Aprendi que me programar era o segredo do sucesso. Estar com fome na rua às 16h era certeza de que eu me jogaria no pão de batata. Aprendi que teria que me afastar de programas que me expusessem à comida, tipo um churrasco ou um happy hour, pelo menos no começo. Que a energia para me manter abstêmia era gigante e, depois de uma festinha infantil, a chance de fazer besteira era enorme. Que passar na frente de um fast food significava “fast fod*u”. Percebi que muitas vezes não pensava, botava para dentro. Rápida e ansiosamente. Enchia a cara, literalmente. Eu tinha um diagnóstico: compulsão alimentar. Muita gente vai embora nessa hora. Eu adoro dar nome às coisas. Se tenho um diagnóstico, quer dizer que tenho um tratamento. Afinal, eu prefiro ser compulsiva alimentar do que bola, balofa, Peppa Pig e por aí vai.

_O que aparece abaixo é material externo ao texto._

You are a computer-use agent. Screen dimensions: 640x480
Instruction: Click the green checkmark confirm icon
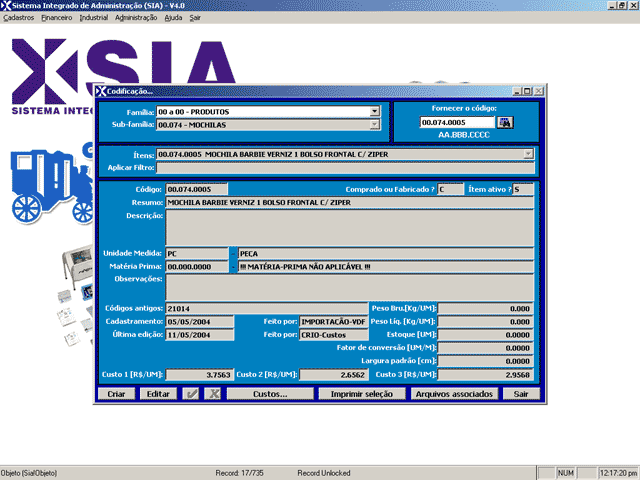pyautogui.click(x=192, y=394)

Percebi que eu tinha tanta compulsão alimentar que onde estava escrito lua de mel eu lia pão de mel. Que eu não pedia o café, pedia o canudinho de chocolate que vinha junto. Aprendi que dieta não tem feriado e isso é menos ruim do que parece: #cinturinhapáscoasemovo + #natalsemrabanada = #verãosemroupão. As pessoas me falam: “Agora tá bom de emagrecer, né?”. Dá vontade de responder: “Fofa, alguma vez eu disse para você que estava bom de engordar? Não. Então cada um cuida do seu peso corpóreo, por favor”. Emagrecer pode parecer apenas diminuir alguns números da calça. Mas, para mim, foi casar de novo com meu marido, me tornar uma mãe mais disposta, perder o medo de ir a festas, reencontrar os amigos, me sentir capaz de me expressar através da escrita e, o mais importante, retomar o controle da minha própria vida.

*Esse texto não reflete, necessariamente, a opinião da Jovem Pan.